I popped the tree into its stand as Mykala put Ess down for her nap. In years past, we would get the tree, put on the lights, put on the decorations, do it all at once in one marathon decoration session. This year, by necessity, we do a little Christmas at a time. Some decorations one day, the tree another, the lights today. We consider things like strands of lights without lead in them to be far more important than we ever did before. We take precautions against Ess knocking over the tree or drinking the tree water. It is a lot to think about, and that extra mental overhead, the thinking of someone else before you, is the next stage of Christmas we are growing into.
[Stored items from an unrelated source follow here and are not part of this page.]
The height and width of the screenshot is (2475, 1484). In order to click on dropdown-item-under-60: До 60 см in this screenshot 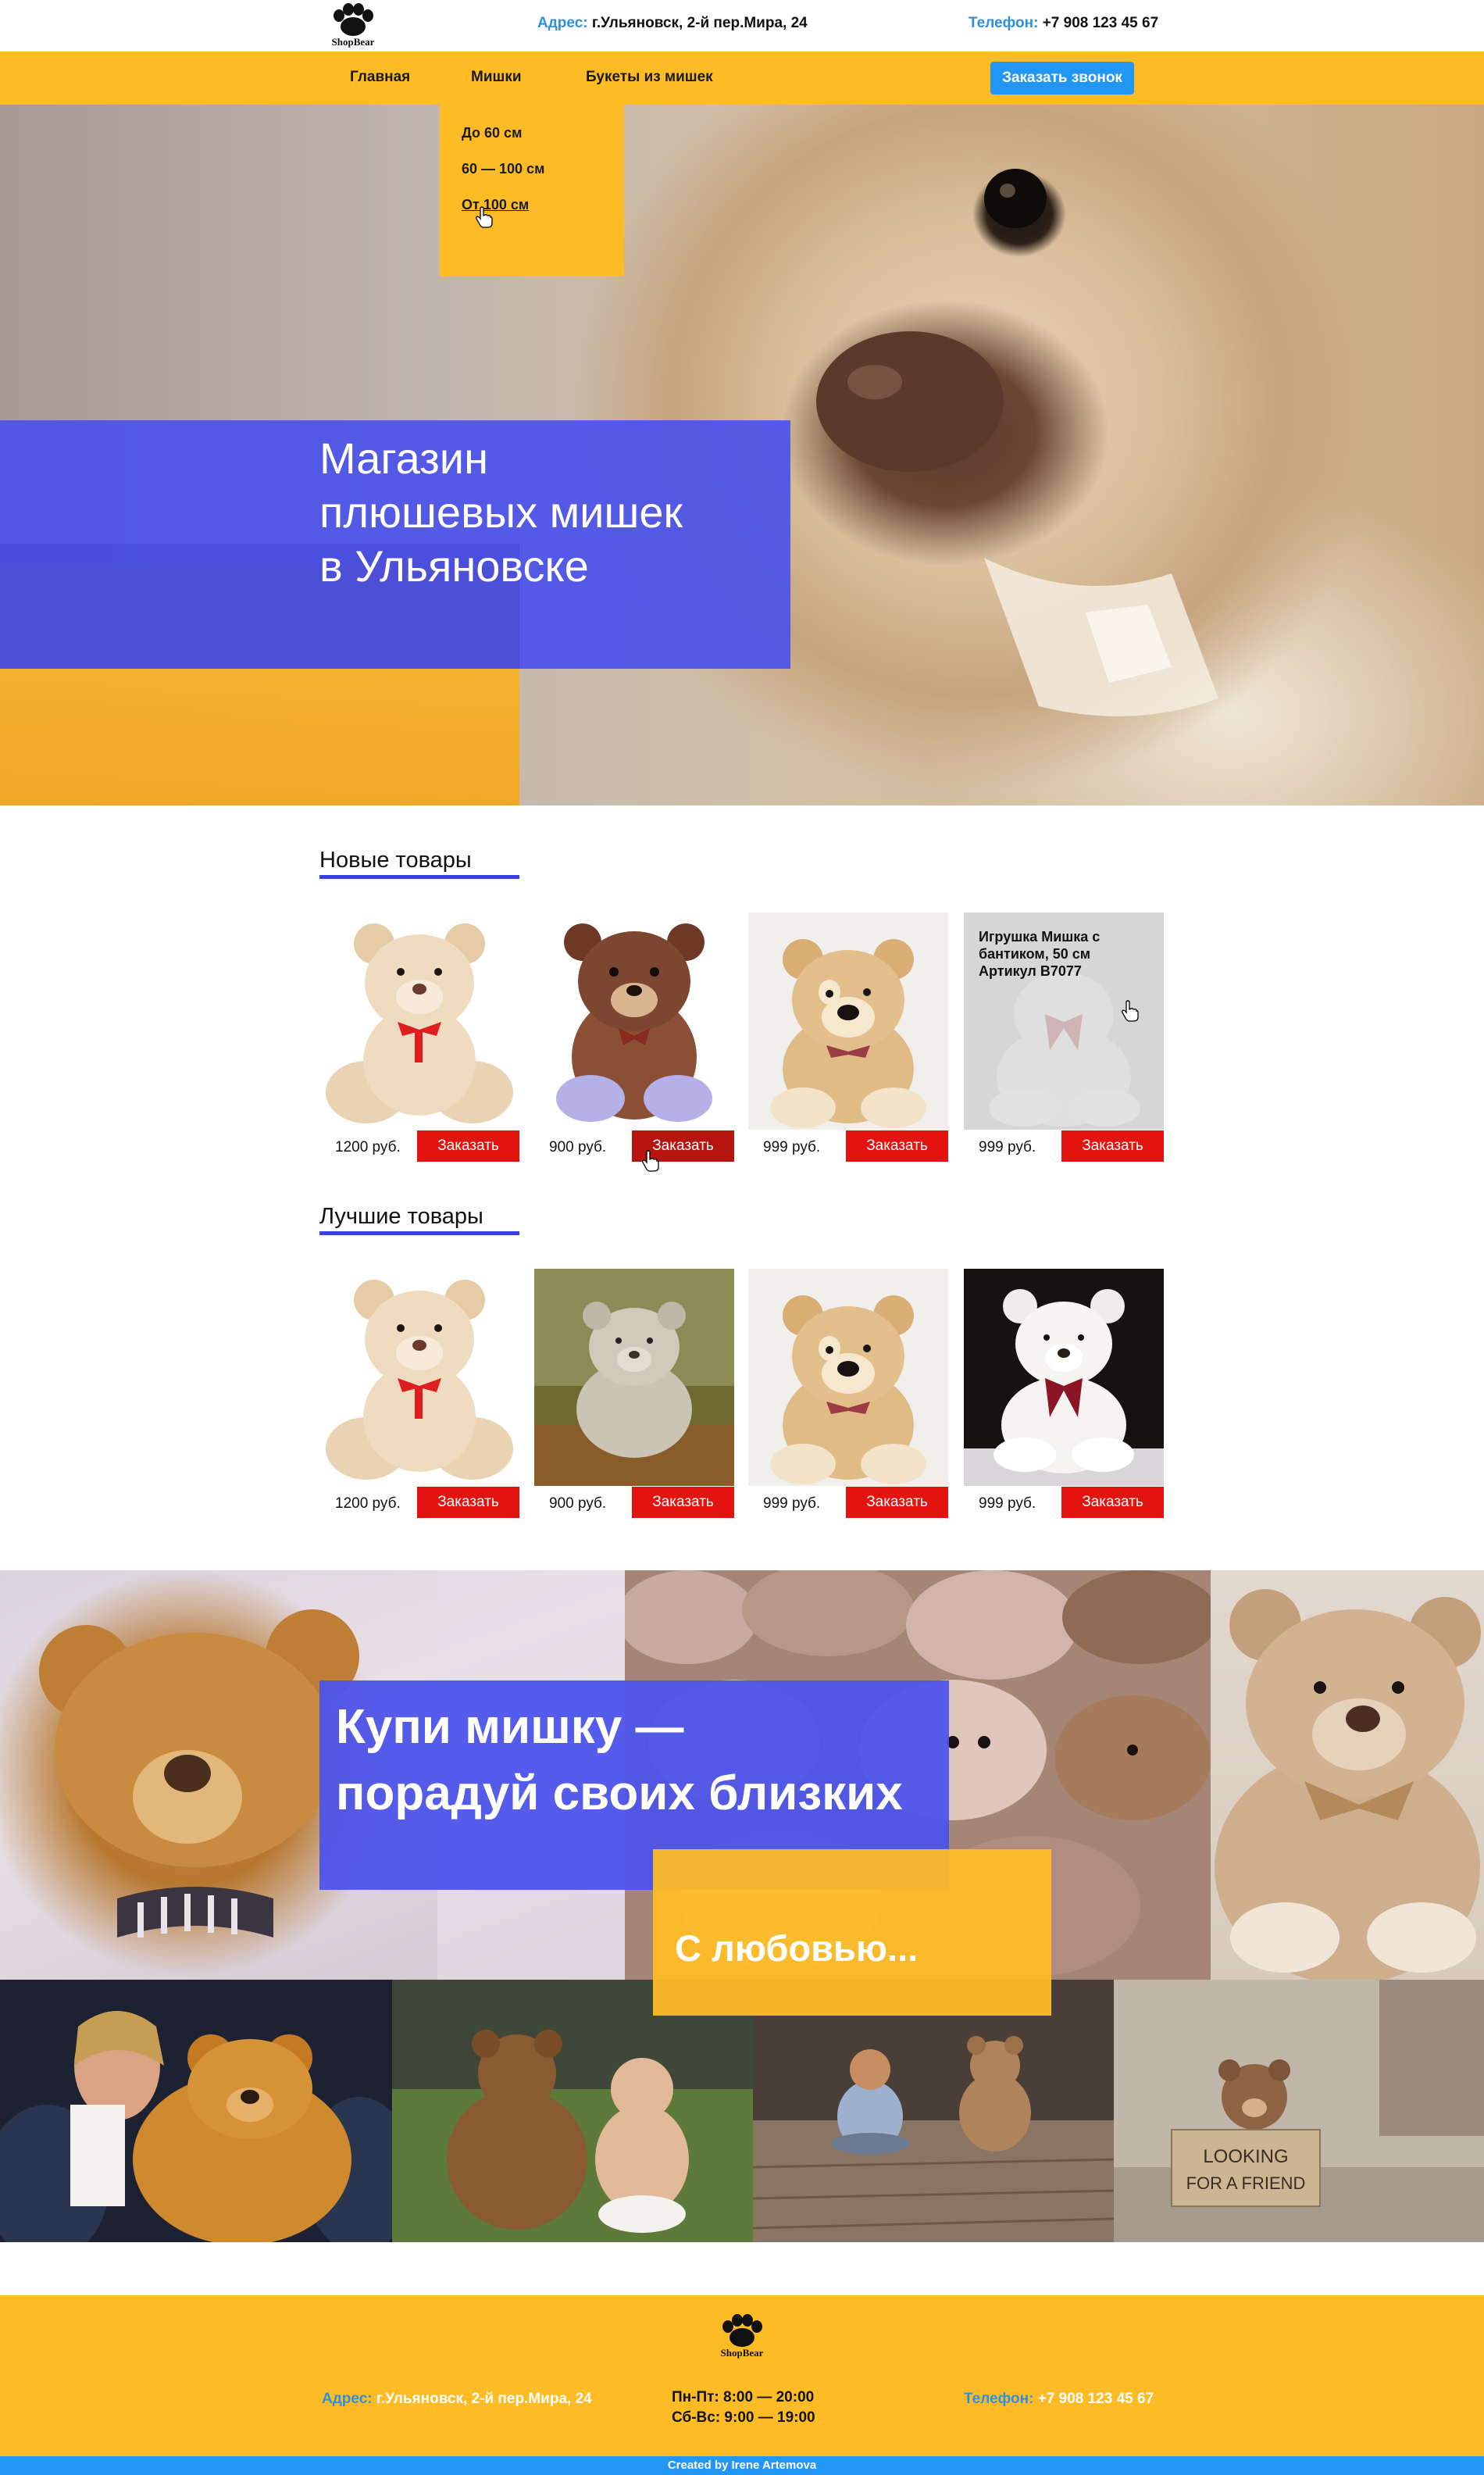, I will do `click(492, 133)`.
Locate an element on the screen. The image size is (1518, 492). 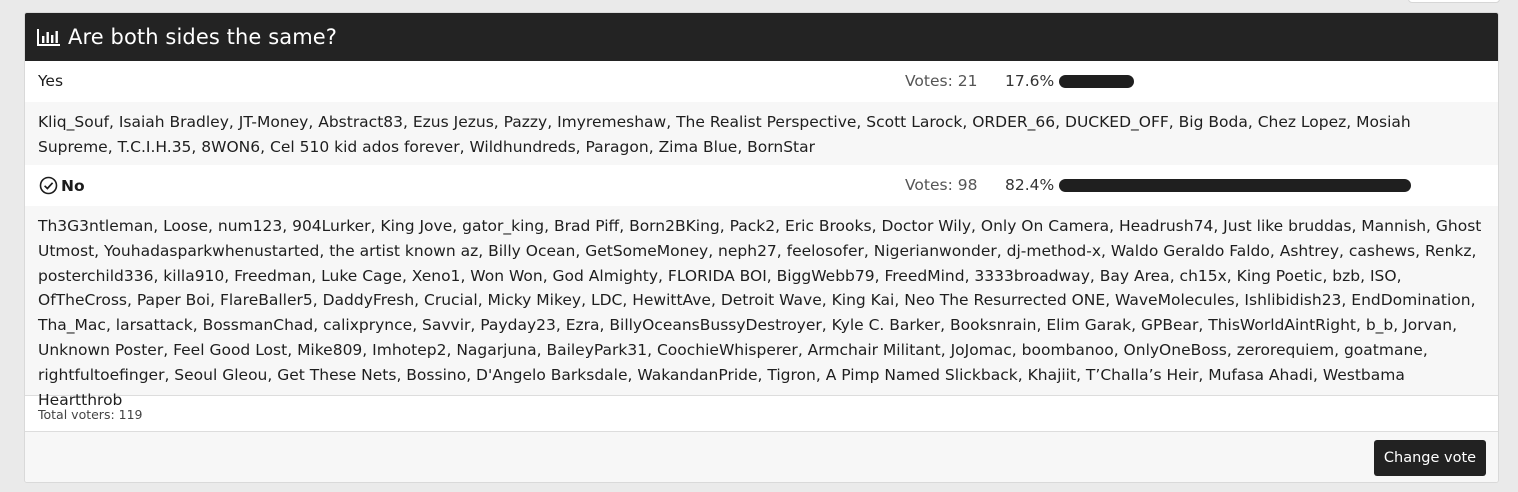
voter-name: Neo The Resurrected ONE is located at coordinates (1000, 300).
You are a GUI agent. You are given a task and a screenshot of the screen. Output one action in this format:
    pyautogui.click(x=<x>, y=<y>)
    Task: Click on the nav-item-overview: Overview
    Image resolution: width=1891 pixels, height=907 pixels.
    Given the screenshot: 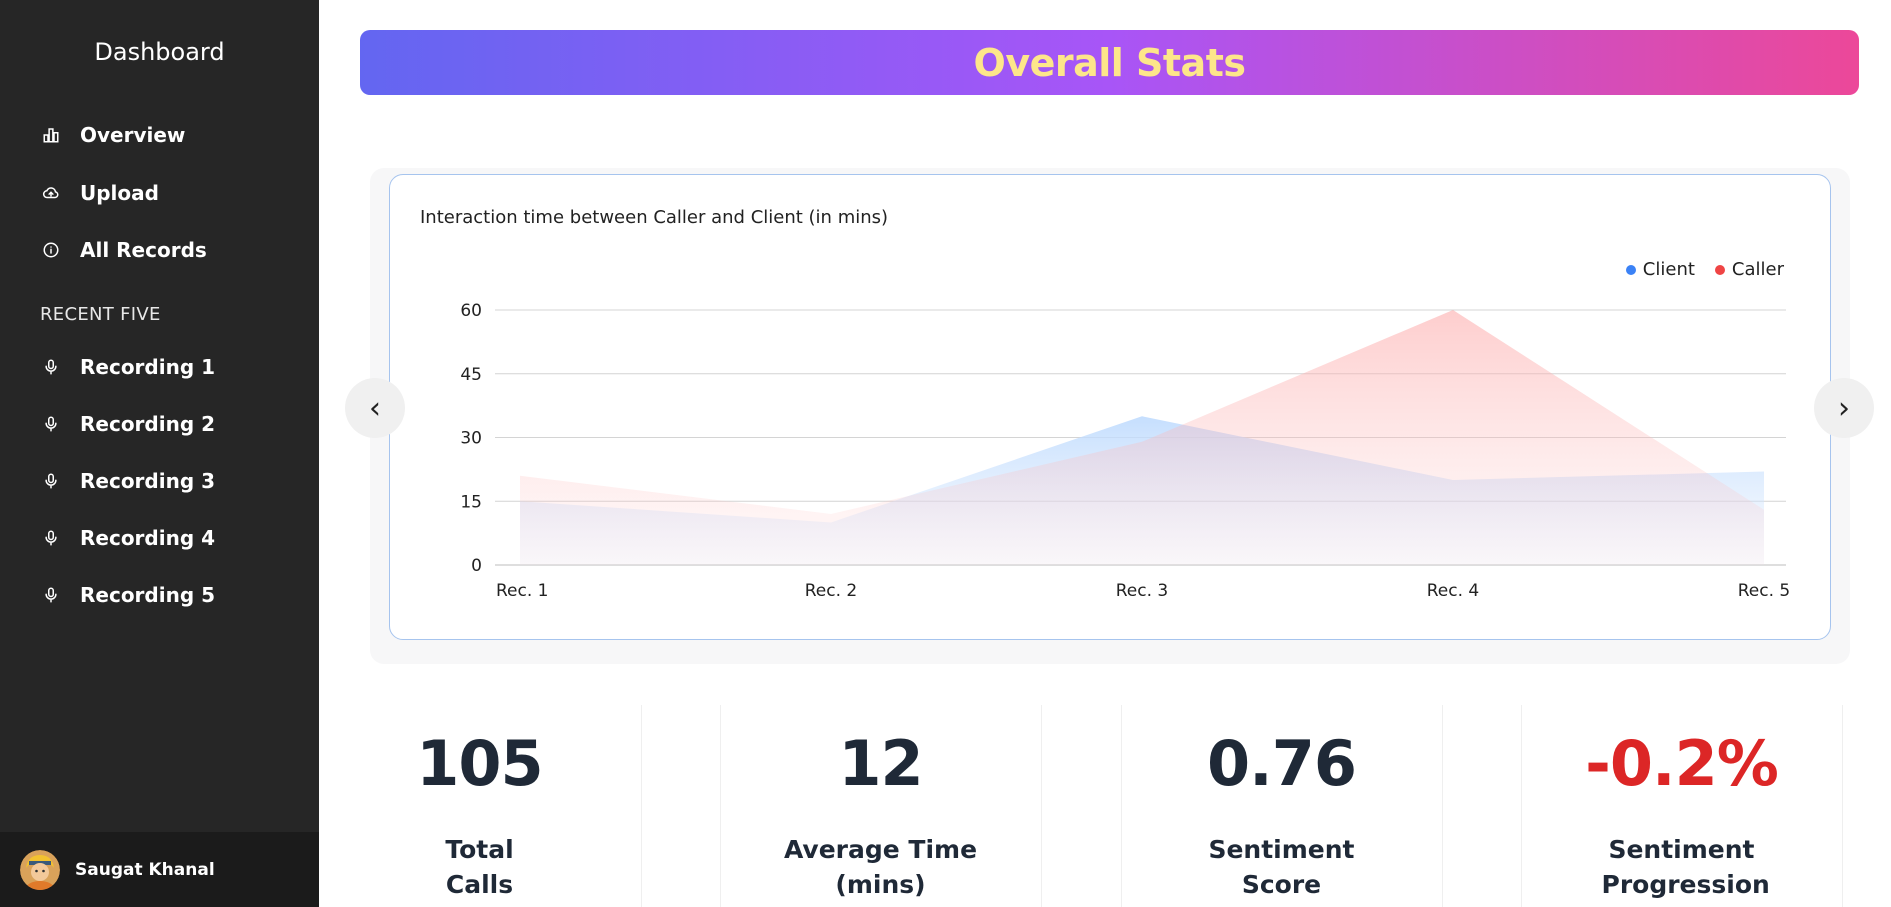 What is the action you would take?
    pyautogui.click(x=112, y=135)
    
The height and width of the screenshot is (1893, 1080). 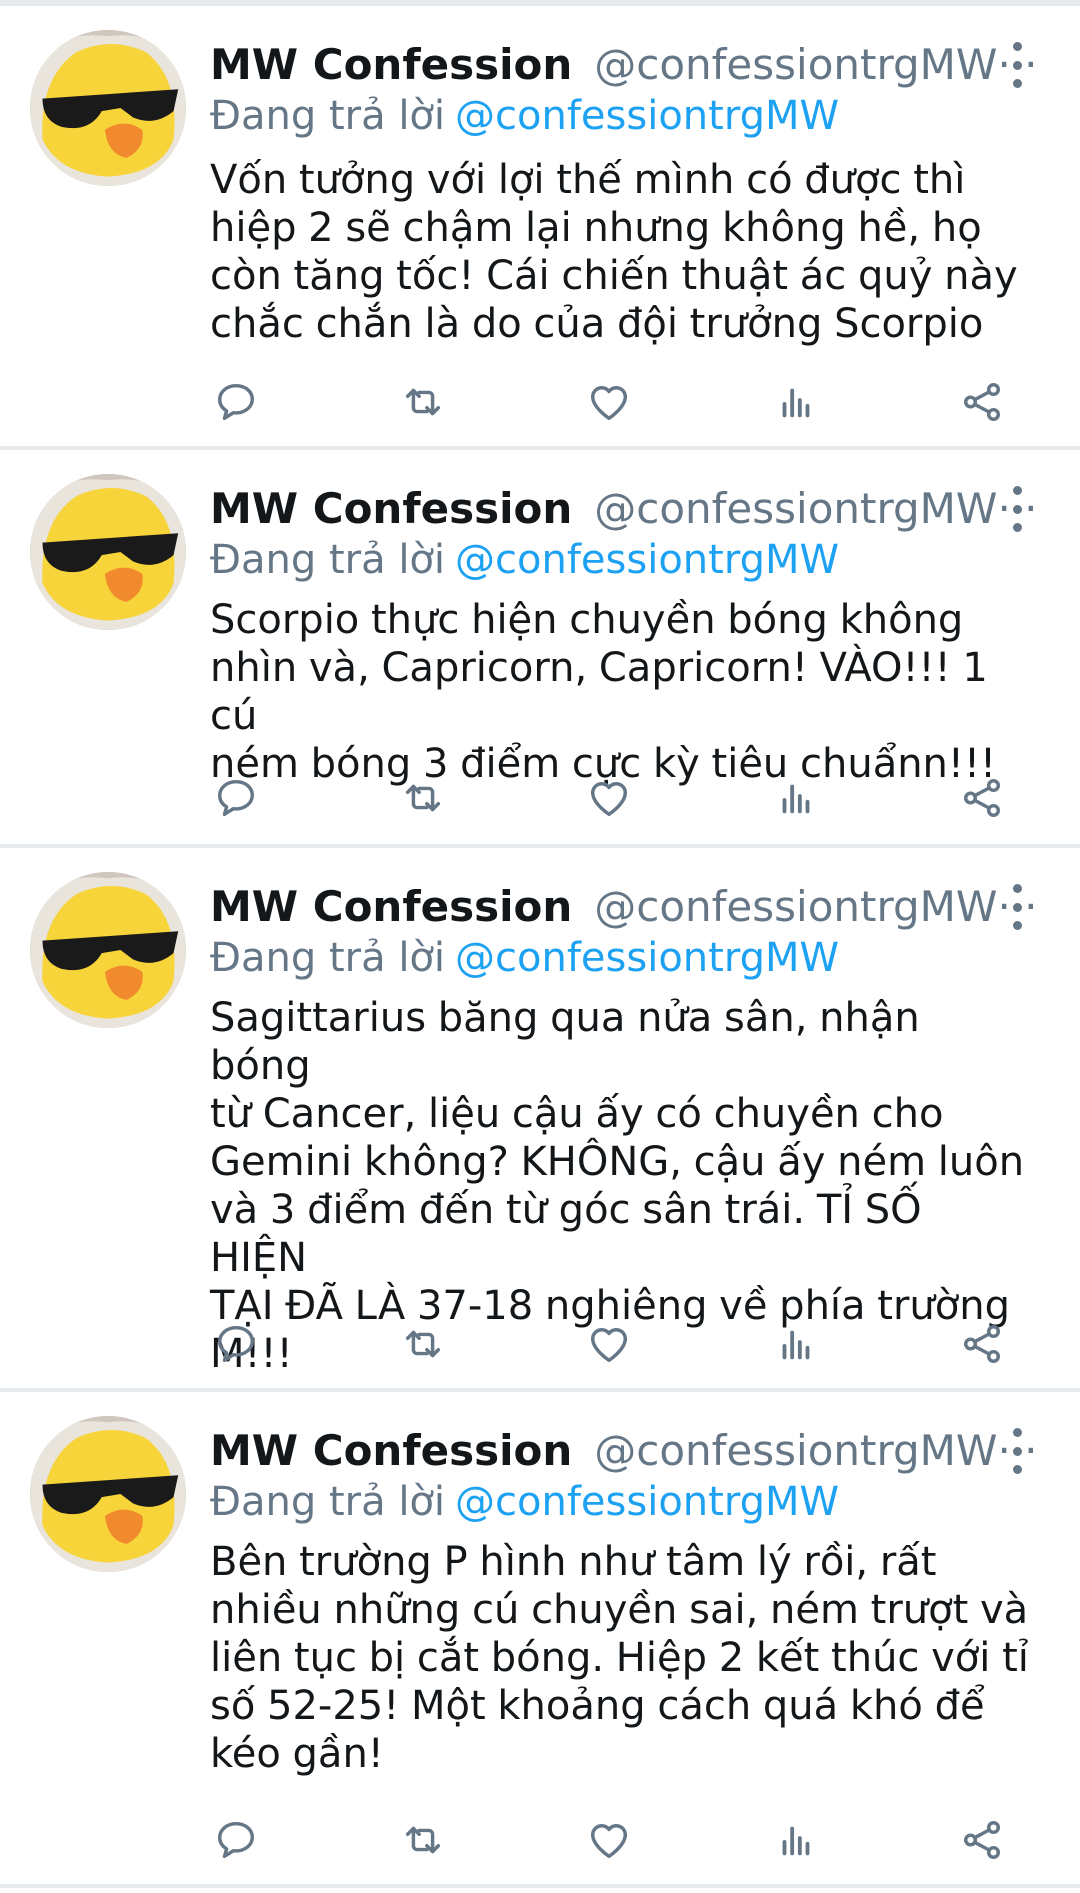 What do you see at coordinates (565, 1042) in the screenshot?
I see `text-line: Sagittarius băng qua nửa sân, nhận bóng` at bounding box center [565, 1042].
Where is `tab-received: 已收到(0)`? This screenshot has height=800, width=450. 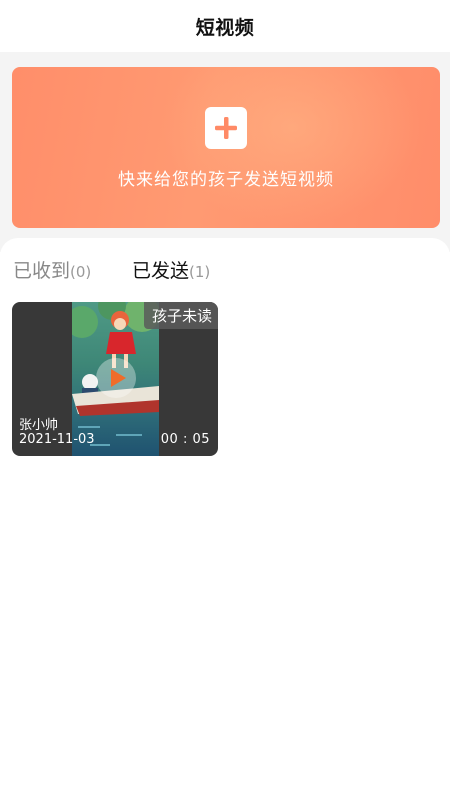
tab-received: 已收到(0) is located at coordinates (52, 274).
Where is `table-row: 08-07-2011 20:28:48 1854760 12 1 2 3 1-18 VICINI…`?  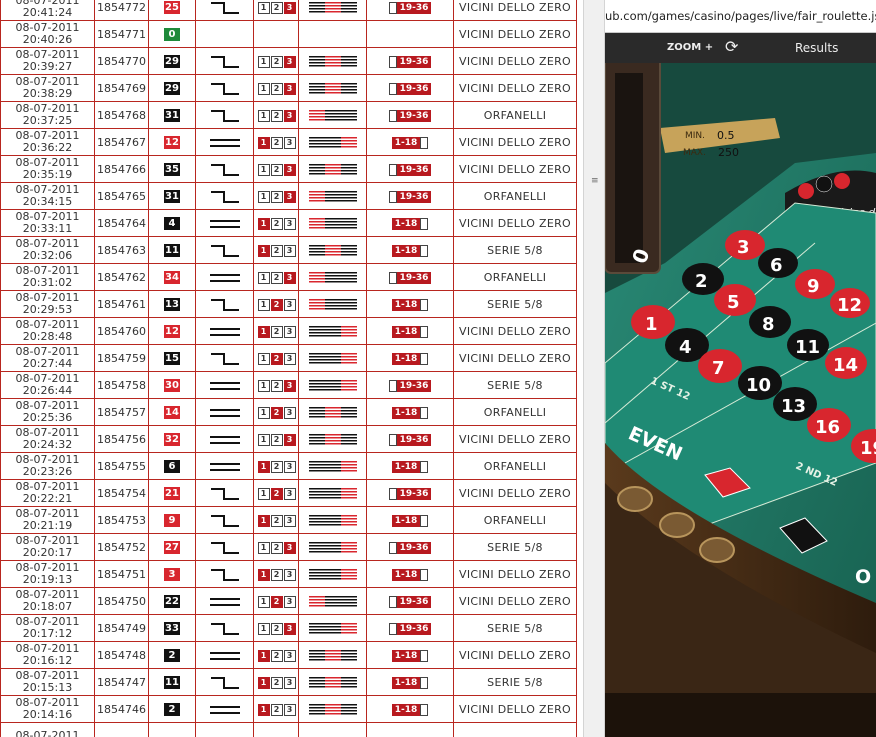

Mykala and I were talking a few days ago and we agreed that there’s a point where Christmas loses some of its highlight-of-the-year quality; sometime between high school and the end of college. Your peer group expands, you start interacting with the world differently, your mind and efforts are distracted by an entire other social sphere, even when you are home with family at Christmas. Your attention is divided. Then, out of school and into a job, before you have kids, and there’s this odd feeling of remembering how special Christmas was, but realizing it will never be that way for you again. For the first time, it is tinged with a little melancholy, if only a little. Then, as suddenly as something so profound can happen, you jump into the world of parenting and your attention turns to your little one, and your efforts become about making their Christmas the highlight of their year. It has been said and described by a thousand authors and observers, but you really do see the season through the freshness, the newness of your children’s eyes. It is something you read about, but a quite a bit more memorable and lovely to experience yourself. It makes the child-proofing of the Christmas decorations incidental, just a little speed bump on the way to your non-stop efforts to make the world a gentle, special, loving place for your children as long as you can.